Britain's recession is deeper than first thought, according to revised official figures that show the economy of the non-eurozone nation shrank 0.3 per cent in the first quarter.
A second estimate of gross domestic product for the January-March period compared with an initial reading of minus 0.2 per cent, the Office for National Statistics said in a statement.
Analysts had forecast no change.
The British economy is in recession, defined as two successive quarters of contraction, after it also shrank 0.3 per cent in the last three months of 2011.
"Today's release is bad news for UK policymakers as it shows the economy faring even more badly than initially thought," said economist Scott Corfe at the Centre for Economics and Business Research, an independent consultancy.

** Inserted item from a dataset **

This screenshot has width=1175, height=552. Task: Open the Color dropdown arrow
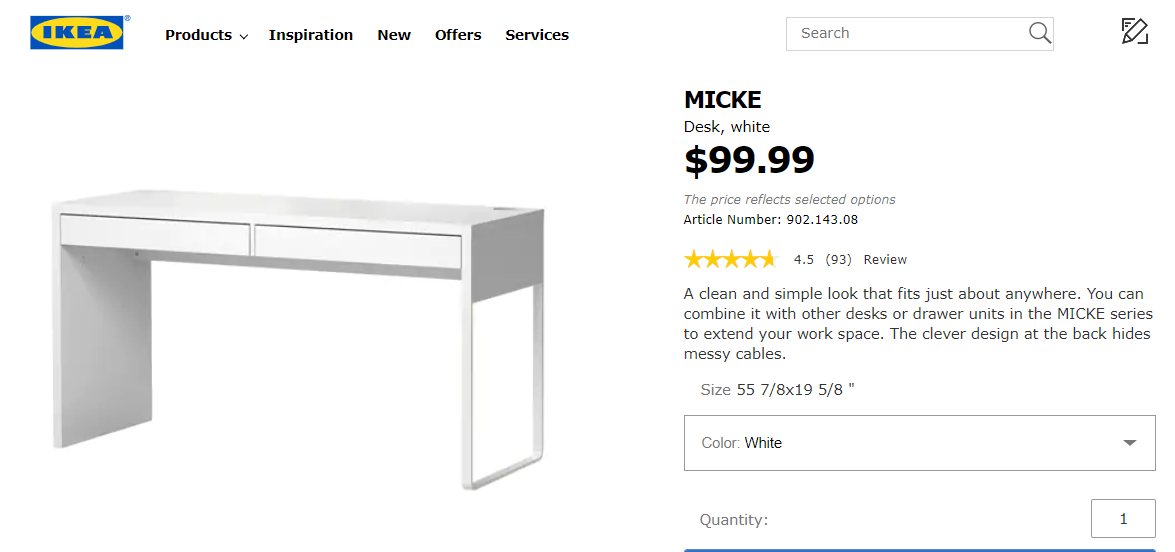tap(1130, 443)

"Indeed, the latest data show the UK economy performing worse than the eurozone economy, which saw zero growth at the start of the year - meaning the UK's woes cannot even be fully attributable to the debt crisis embroiling the continent."
Prime Minister David Cameron's spokesman insisted it was difficult for the British economy to grow when much of Europe was struggling amid the debt crisis.
"What the figure confirms is that it is a very difficult economic situation and we will take time to recover from the biggest financial and debt crisis in our lifetimes.
"We have always made clear ... that if the rest of Europe doesn't grow it would prove hard to avoid a recession here in the UK. We cannot be immune from what is happening on our doorstep," the spokesman said.
The main opposition Labour party argues that the economy has been harmed by the coalition government's austerity drive.
The International Monetary Fund warned this week that the government should be ready to cut taxes and increase infrastructure spending if needed, while also praising the policy of heavy spending cuts.
The IMF, which predicts the economy will return to modest growth in the second half of this year provided Europe's crisis eases, added that the Bank of England should consider cutting further its already record-low interest rates.
Overnight, the ONS also reported a slowdown in household spending, which increased by just 0.1 per cent in the first quarter, compared with 0.4-per cent growth in the final three months of last year.
However, government spending surged by 1.6 per cent in the biggest increase since the first quarter of 2008, lifted by spending on health and defence.